Persistency

Previous Topic Next Topic
 
classic Classic list List threaded Threaded
4 messages Options
Reply | Threaded
Open this post in threaded view
|  
Report Content as Inappropriate

Persistency

aemadrid
I'm very interested in ES and I'm wondering how you can do persistency
and how it impacts performance. Can you elaborate a little bit more on
that?
Reply | Threaded
Open this post in threaded view
|  
Report Content as Inappropriate

Re: Persistency

kimchy
Administrator
Sure. Basically, persistency is done in a "write behind manner" and it called gateway in elasticsearch. The cluster meta data and including indices that you choose to are written to a long term persistent storage asynchronously in the background.

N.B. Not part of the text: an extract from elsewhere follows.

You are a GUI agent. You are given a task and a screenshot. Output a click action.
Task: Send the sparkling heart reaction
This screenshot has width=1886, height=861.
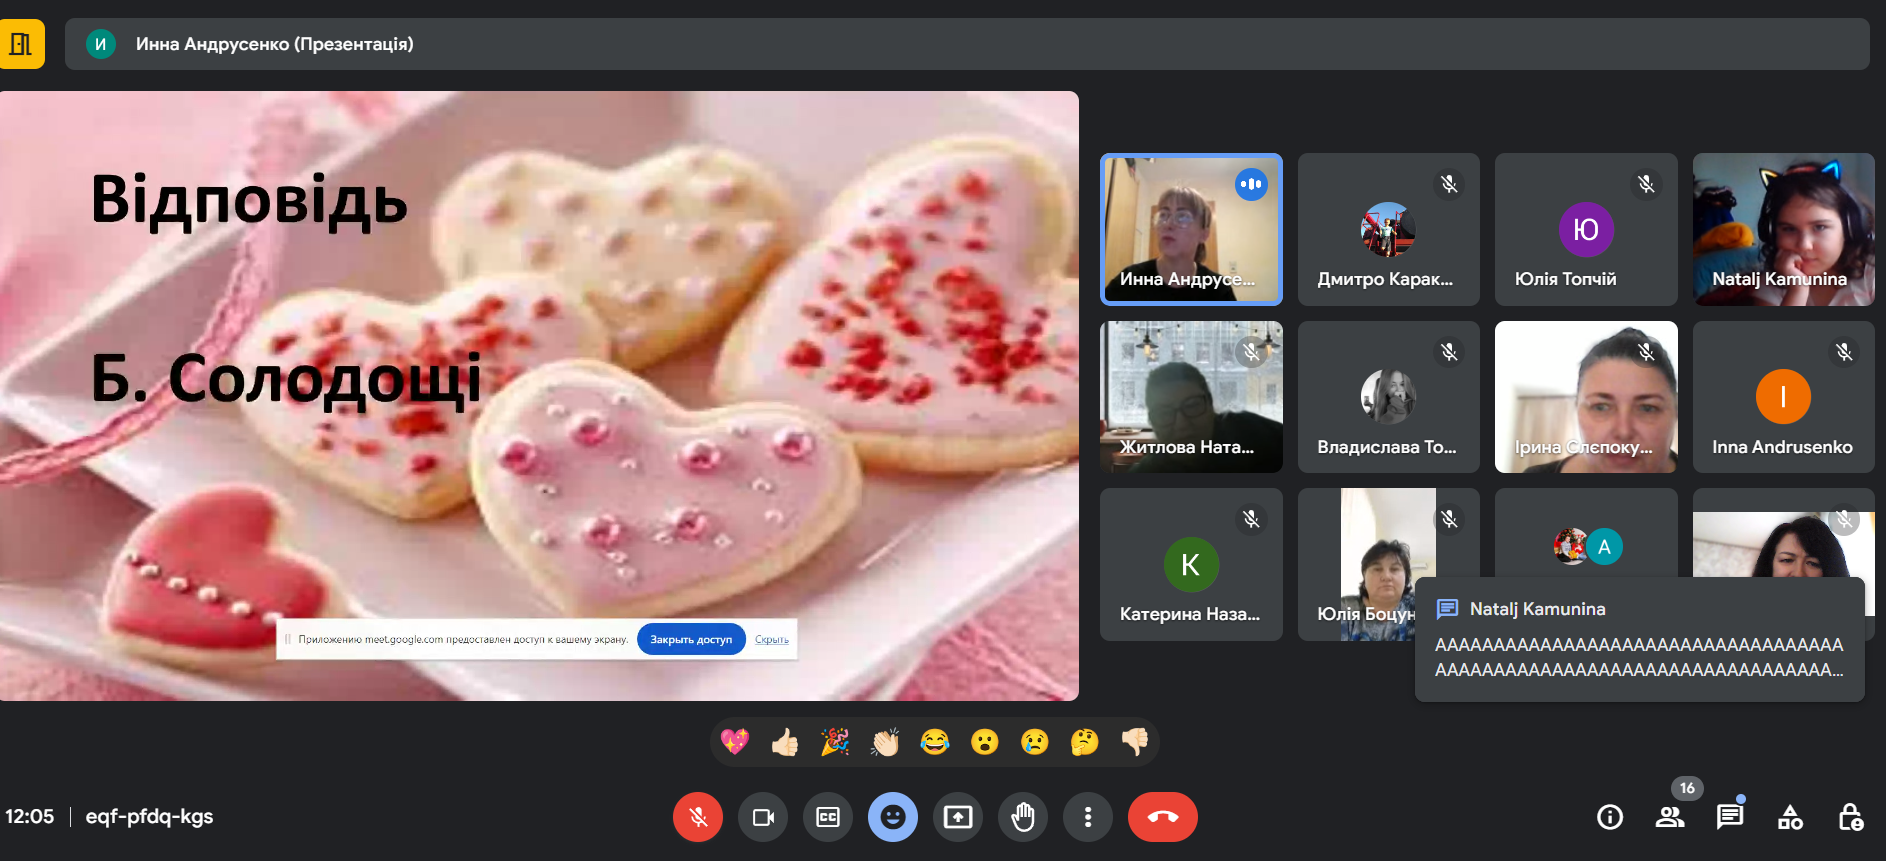[x=735, y=741]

The cluster meta data include all the indices (and their settings) that have been created in the cluster (not including the indices content). This is written to the gateway every time something changes (like creating a new index). Each index in turn can also be persistent to a gateway. The index content itself is persistent to the gateway, along with its transaction log.

In terms of high availability, if you create an index with 1 replica per shard, then you have "real time" high availability, which means that if a node fails, there is a replica for it. Of course, you can always create more than one replica per shard. The replication to the replicas is done in parallel. The nice thing about elasticsearch is that reads go to one of the replica shards, which means that you can scale reads/search with more replicas.

Each shard replication group has a primary shard, which is responsible for persisting the index and the transaction log into the long term gateway storage. This is done in a scheduled manner (you can control it), and there is even an API to force it (the gateway snapshot API).

The snapshotting of the index into the persistent storage is done in the background, so there is no impact on performance of actual operations done against the index.

The gateway module itself (both the cluster one, and the index one) are completely pluggable. The current implementation is a file system based one. There are more to come including cloud based ones to persist to Amazon S3 for example.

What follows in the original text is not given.